Das sogenannte Quality TV, das seit Anfang der 1990er Jahre immer dichter und reicher an gefeierten Serien geworden ist, fällt durch erzählerische Komplexität, Einfallsreichtum und nicht zuletzt auch Mut der Produzenten und Regisseure auf, die die Grenzen seriellen Erzählens neu ausloten. Hochgelobte Serien-Hits wie Die Sopranos und The Wire begannen sich zusehends der Ästhetik und Qualität des Kinos anzunähern. Jüngere TV-Highlights wie Breaking Bad oder Game of Thrones knüpften an diese Tradition an und offenbarten wiederum neue Möglichkeiten der Narration und Charakterzeichnung. Haben früher noch die meisten Regisseure das Kino als erstrebenswerteste Ausdrucksform ihrer Kunst empfunden und das Fernsehen als rückständig und trivial abgestempelt, so entschieden sich in den letzten Jahren viele namhafte Regie-Größen zweigleisig zu fahren oder gar komplett die Seiten zu wechseln. Ein Trend, der zur Zeit wieder verstärkt zu beobachten ist.

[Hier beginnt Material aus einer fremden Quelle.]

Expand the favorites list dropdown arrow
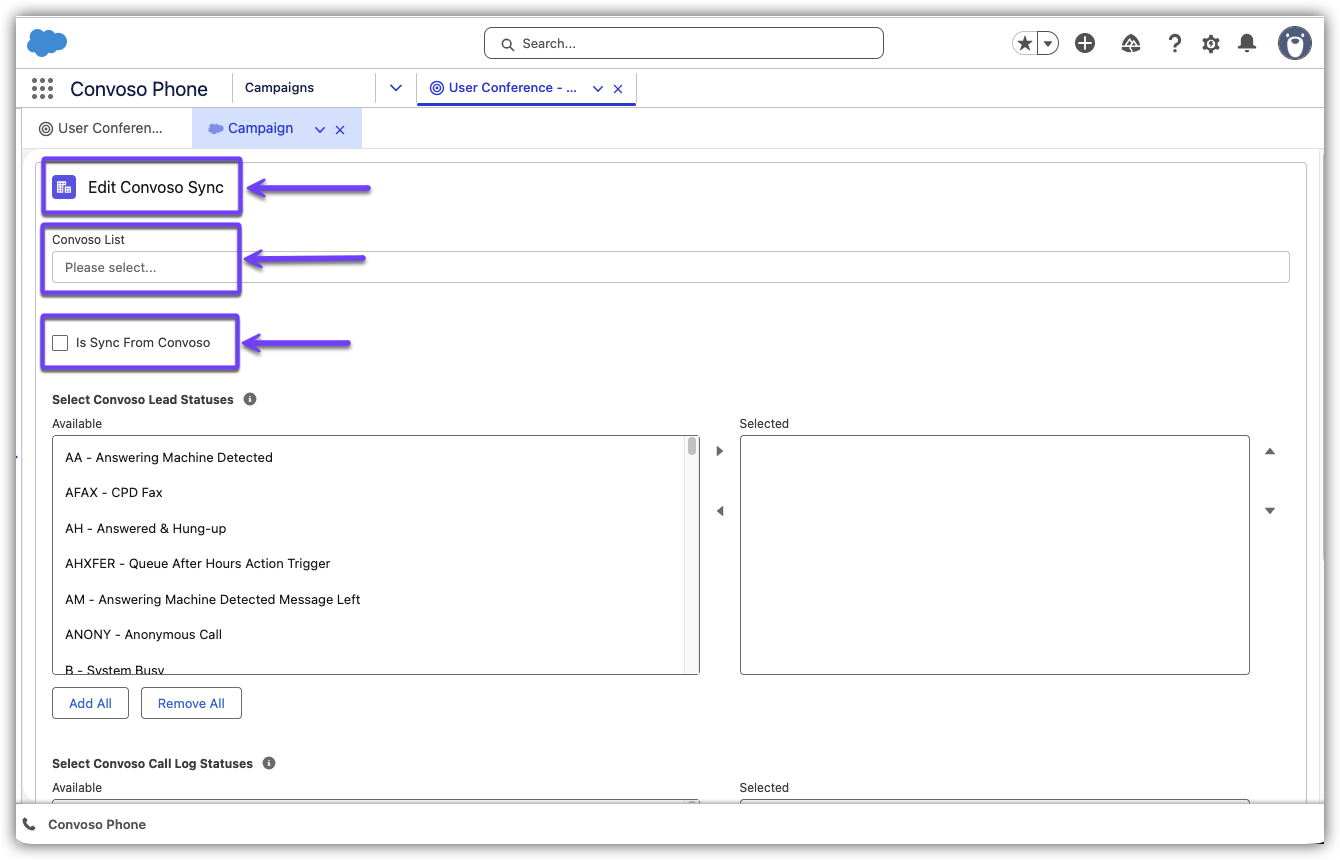1340x860 pixels. pyautogui.click(x=1048, y=43)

Es gab immer Regisseure wie Robert Altman und Barry Levinson, die zwischen den Medien hin und her wechselten, aber die Mehrheit ihrer Zunft empfand die Arbeit für das Fernsehen als Rückschritt und wollte, einmal im Kino angekommen, nicht mehr zurückblicken. Michael Mann war einer von ihnen. Er verließ das Fernsehen, um seine Erfüllung im Spielfilm zu finden und schenkte uns Meisterwerke wie Heat, The Insider und Der letzte Mohikaner. Wahrscheinlich wäre er ewig dem Kino treu geblieben, wenn ihm nicht eines Tages ein Skript aus dem Hause HBO unter die Nase gehalten worden wäre. Luck, so der Regisseur, sei eines der besten Drehbücher, das ihm je untergekommen ist. Schneller als es Michael Mann wohl erwartet hätte, nahm er sich nach Jahren wieder einer TV-Serie an, führte Regie bei der Pilotfolge und produzierte den Rest der Staffel.

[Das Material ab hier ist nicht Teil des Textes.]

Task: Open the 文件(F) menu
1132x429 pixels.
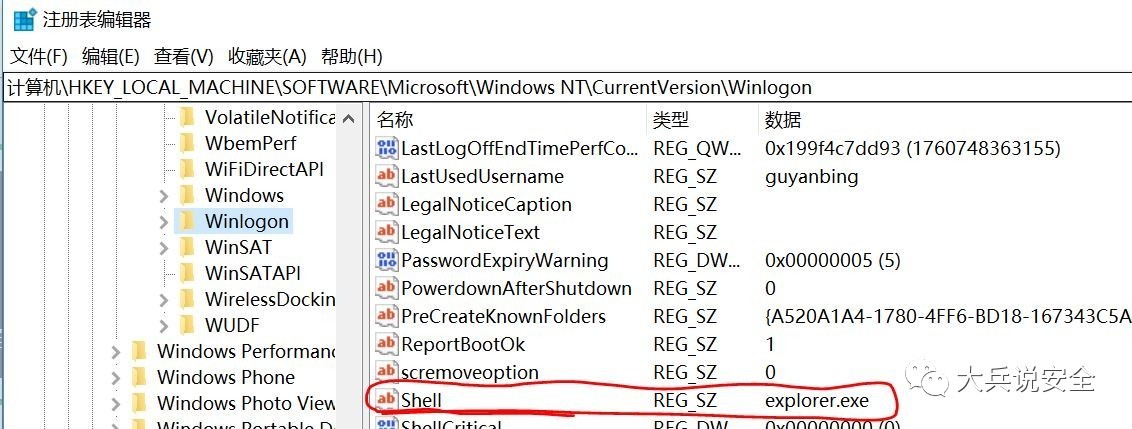Action: (38, 56)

Zu dem Phänomen, dass mehr und mehr Spitzenregisseure Fernsehserien umschwirren wie Motten das Licht, sagt Michael Lombardo, Programmchef bei HBO: „Die Grenze zwischen Film- und Fernsehregisseuren verschwimmt allmählich (…). Wenn Martin Scorsese für dich einen Piloten dreht und nebenbei immer noch eine große Kino-Karriere am Laufen hält, beweist das, dass diese Arbeitsbereiche nicht mehr getrennt werden.“ Die Rede ist von dem HBO-Baby Boardwalk Empire, einer Serie im Amerika der Prohibition. Korrupte und mafiöse Strukturen unterwandern die Gesellschaft und ein Netz aus Intrigen und Machtspielchen greift von Atlantic City aus um sich. Ein Szenario ganz nach dem Gusto von Kino-Legende Martin Scorsese, der bei der Pilotfolge Regie führte und die Serie für bisher vier Staffeln als ausführender Produzent begleitete.